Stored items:
····················

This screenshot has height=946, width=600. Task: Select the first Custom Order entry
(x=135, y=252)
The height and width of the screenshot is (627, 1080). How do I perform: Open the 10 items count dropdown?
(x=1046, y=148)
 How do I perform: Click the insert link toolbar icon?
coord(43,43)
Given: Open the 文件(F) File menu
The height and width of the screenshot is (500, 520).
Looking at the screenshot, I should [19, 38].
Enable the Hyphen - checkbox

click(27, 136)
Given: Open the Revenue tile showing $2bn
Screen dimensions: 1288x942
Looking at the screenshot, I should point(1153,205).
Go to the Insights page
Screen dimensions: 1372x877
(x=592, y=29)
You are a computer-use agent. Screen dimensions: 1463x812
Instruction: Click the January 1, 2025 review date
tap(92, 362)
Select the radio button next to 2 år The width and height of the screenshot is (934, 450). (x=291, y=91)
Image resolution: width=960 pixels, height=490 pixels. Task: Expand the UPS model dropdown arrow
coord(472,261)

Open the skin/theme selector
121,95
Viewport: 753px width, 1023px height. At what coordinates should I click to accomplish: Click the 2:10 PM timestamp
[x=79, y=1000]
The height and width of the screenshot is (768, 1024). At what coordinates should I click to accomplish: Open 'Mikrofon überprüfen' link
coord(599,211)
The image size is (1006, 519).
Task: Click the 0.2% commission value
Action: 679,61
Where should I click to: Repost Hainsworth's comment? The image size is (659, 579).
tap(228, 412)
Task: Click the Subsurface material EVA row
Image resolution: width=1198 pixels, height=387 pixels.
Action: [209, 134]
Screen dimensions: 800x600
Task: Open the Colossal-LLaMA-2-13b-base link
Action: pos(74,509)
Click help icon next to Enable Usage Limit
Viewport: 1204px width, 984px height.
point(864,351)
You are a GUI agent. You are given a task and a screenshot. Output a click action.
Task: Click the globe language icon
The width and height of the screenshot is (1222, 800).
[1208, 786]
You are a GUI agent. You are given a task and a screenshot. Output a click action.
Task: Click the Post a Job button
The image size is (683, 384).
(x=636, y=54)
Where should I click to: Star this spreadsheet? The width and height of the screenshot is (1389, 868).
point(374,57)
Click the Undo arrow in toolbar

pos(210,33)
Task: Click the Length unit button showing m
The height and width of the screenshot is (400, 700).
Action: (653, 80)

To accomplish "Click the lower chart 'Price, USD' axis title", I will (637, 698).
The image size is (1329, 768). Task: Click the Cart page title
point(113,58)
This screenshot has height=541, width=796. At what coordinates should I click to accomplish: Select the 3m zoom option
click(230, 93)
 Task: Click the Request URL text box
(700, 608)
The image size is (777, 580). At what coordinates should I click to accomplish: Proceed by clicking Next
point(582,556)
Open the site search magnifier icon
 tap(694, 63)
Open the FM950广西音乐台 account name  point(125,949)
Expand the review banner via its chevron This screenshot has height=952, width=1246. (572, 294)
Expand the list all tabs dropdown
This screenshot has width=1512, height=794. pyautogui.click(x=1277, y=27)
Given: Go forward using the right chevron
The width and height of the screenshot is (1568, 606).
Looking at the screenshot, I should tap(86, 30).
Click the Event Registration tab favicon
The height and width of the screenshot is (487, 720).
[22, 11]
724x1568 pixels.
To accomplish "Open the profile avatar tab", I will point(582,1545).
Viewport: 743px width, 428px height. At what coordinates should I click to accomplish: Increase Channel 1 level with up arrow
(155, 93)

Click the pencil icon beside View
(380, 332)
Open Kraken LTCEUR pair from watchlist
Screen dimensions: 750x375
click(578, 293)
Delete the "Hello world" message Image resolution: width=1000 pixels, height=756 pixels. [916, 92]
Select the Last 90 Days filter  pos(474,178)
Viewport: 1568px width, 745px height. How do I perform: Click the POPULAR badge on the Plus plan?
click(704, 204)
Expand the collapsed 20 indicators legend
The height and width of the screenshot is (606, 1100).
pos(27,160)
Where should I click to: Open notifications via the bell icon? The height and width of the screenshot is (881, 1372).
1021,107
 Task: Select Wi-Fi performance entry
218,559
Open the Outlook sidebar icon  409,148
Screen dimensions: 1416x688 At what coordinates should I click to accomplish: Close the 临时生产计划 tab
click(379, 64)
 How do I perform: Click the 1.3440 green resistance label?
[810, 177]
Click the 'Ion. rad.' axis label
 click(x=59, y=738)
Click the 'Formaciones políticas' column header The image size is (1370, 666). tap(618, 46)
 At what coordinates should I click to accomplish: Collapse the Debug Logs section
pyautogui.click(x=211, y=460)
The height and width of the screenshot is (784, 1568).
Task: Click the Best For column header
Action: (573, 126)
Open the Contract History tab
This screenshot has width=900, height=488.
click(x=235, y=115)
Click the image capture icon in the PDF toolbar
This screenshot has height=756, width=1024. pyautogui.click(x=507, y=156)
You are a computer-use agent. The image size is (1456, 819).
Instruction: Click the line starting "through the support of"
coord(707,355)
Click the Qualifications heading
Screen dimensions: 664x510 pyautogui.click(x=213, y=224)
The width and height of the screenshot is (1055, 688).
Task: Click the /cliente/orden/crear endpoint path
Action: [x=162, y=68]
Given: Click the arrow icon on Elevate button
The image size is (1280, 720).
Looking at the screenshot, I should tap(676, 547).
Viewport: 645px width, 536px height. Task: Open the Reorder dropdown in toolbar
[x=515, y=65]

····················

## Prompt
Every record above must be printed again exactly as it stands.

## Exercise result
This screenshot has height=946, width=600. Task: Select the first Custom Order entry
(x=135, y=252)
The height and width of the screenshot is (627, 1080). How do I perform: Open the 10 items count dropdown?
(x=1046, y=148)
 How do I perform: Click the insert link toolbar icon?
coord(43,43)
Given: Open the 文件(F) File menu
The height and width of the screenshot is (500, 520).
Looking at the screenshot, I should [19, 38].
Enable the Hyphen - checkbox

click(27, 136)
Given: Open the Revenue tile showing $2bn
Screen dimensions: 1288x942
Looking at the screenshot, I should point(1153,205).
Go to the Insights page
Screen dimensions: 1372x877
(x=592, y=29)
You are a computer-use agent. Screen dimensions: 1463x812
Instruction: Click the January 1, 2025 review date
tap(92, 362)
Select the radio button next to 2 år The width and height of the screenshot is (934, 450). (x=291, y=91)
Image resolution: width=960 pixels, height=490 pixels. Task: Expand the UPS model dropdown arrow
coord(472,261)

Open the skin/theme selector
121,95
Viewport: 753px width, 1023px height. At what coordinates should I click to accomplish: Click the 2:10 PM timestamp
[x=79, y=1000]
The height and width of the screenshot is (768, 1024). At what coordinates should I click to accomplish: Open 'Mikrofon überprüfen' link
coord(599,211)
The image size is (1006, 519).
Task: Click the 0.2% commission value
Action: 679,61
Where should I click to: Repost Hainsworth's comment? The image size is (659, 579).
tap(228, 412)
Task: Click the Subsurface material EVA row
Image resolution: width=1198 pixels, height=387 pixels.
Action: [209, 134]
Screen dimensions: 800x600
Task: Open the Colossal-LLaMA-2-13b-base link
Action: pos(74,509)
Click help icon next to Enable Usage Limit
Viewport: 1204px width, 984px height.
point(864,351)
You are a GUI agent. You are given a task and a screenshot. Output a click action.
Task: Click the globe language icon
The width and height of the screenshot is (1222, 800).
[1208, 786]
You are a GUI agent. You are given a task and a screenshot. Output a click action.
Task: Click the Post a Job button
The image size is (683, 384).
(x=636, y=54)
Where should I click to: Star this spreadsheet? The width and height of the screenshot is (1389, 868).
point(374,57)
Click the Undo arrow in toolbar

pos(210,33)
Task: Click the Length unit button showing m
The height and width of the screenshot is (400, 700).
Action: (653, 80)

To accomplish "Click the lower chart 'Price, USD' axis title", I will (637, 698).
The image size is (1329, 768). Task: Click the Cart page title
point(113,58)
This screenshot has height=541, width=796. At what coordinates should I click to accomplish: Select the 3m zoom option
click(230, 93)
 Task: Click the Request URL text box
(700, 608)
The image size is (777, 580). At what coordinates should I click to accomplish: Proceed by clicking Next
point(582,556)
Open the site search magnifier icon
 tap(694, 63)
Open the FM950广西音乐台 account name  point(125,949)
Expand the review banner via its chevron This screenshot has height=952, width=1246. (572, 294)
Expand the list all tabs dropdown
This screenshot has width=1512, height=794. pyautogui.click(x=1277, y=27)
Given: Go forward using the right chevron
The width and height of the screenshot is (1568, 606).
Looking at the screenshot, I should tap(86, 30).
Click the Event Registration tab favicon
The height and width of the screenshot is (487, 720).
[22, 11]
724x1568 pixels.
To accomplish "Open the profile avatar tab", I will point(582,1545).
Viewport: 743px width, 428px height. At what coordinates should I click to accomplish: Increase Channel 1 level with up arrow
(155, 93)

Click the pencil icon beside View
(380, 332)
Open Kraken LTCEUR pair from watchlist
Screen dimensions: 750x375
click(578, 293)
Delete the "Hello world" message Image resolution: width=1000 pixels, height=756 pixels. [916, 92]
Select the Last 90 Days filter  pos(474,178)
Viewport: 1568px width, 745px height. How do I perform: Click the POPULAR badge on the Plus plan?
click(704, 204)
Expand the collapsed 20 indicators legend
The height and width of the screenshot is (606, 1100).
pos(27,160)
Where should I click to: Open notifications via the bell icon? The height and width of the screenshot is (881, 1372).
1021,107
 Task: Select Wi-Fi performance entry
218,559
Open the Outlook sidebar icon  409,148
Screen dimensions: 1416x688 At what coordinates should I click to accomplish: Close the 临时生产计划 tab
click(379, 64)
 How do I perform: Click the 1.3440 green resistance label?
[810, 177]
Click the 'Ion. rad.' axis label
 click(x=59, y=738)
Click the 'Formaciones políticas' column header The image size is (1370, 666). tap(618, 46)
 At what coordinates should I click to accomplish: Collapse the Debug Logs section
pyautogui.click(x=211, y=460)
The height and width of the screenshot is (784, 1568).
Task: Click the Best For column header
Action: (573, 126)
Open the Contract History tab
This screenshot has width=900, height=488.
click(x=235, y=115)
Click the image capture icon in the PDF toolbar
This screenshot has height=756, width=1024. pyautogui.click(x=507, y=156)
You are a computer-use agent. The image size is (1456, 819).
Instruction: Click the line starting "through the support of"
coord(707,355)
Click the Qualifications heading
Screen dimensions: 664x510 pyautogui.click(x=213, y=224)
The width and height of the screenshot is (1055, 688).
Task: Click the /cliente/orden/crear endpoint path
Action: [x=162, y=68]
Given: Click the arrow icon on Elevate button
The image size is (1280, 720).
Looking at the screenshot, I should tap(676, 547).
Viewport: 645px width, 536px height. Task: Open the Reorder dropdown in toolbar
[x=515, y=65]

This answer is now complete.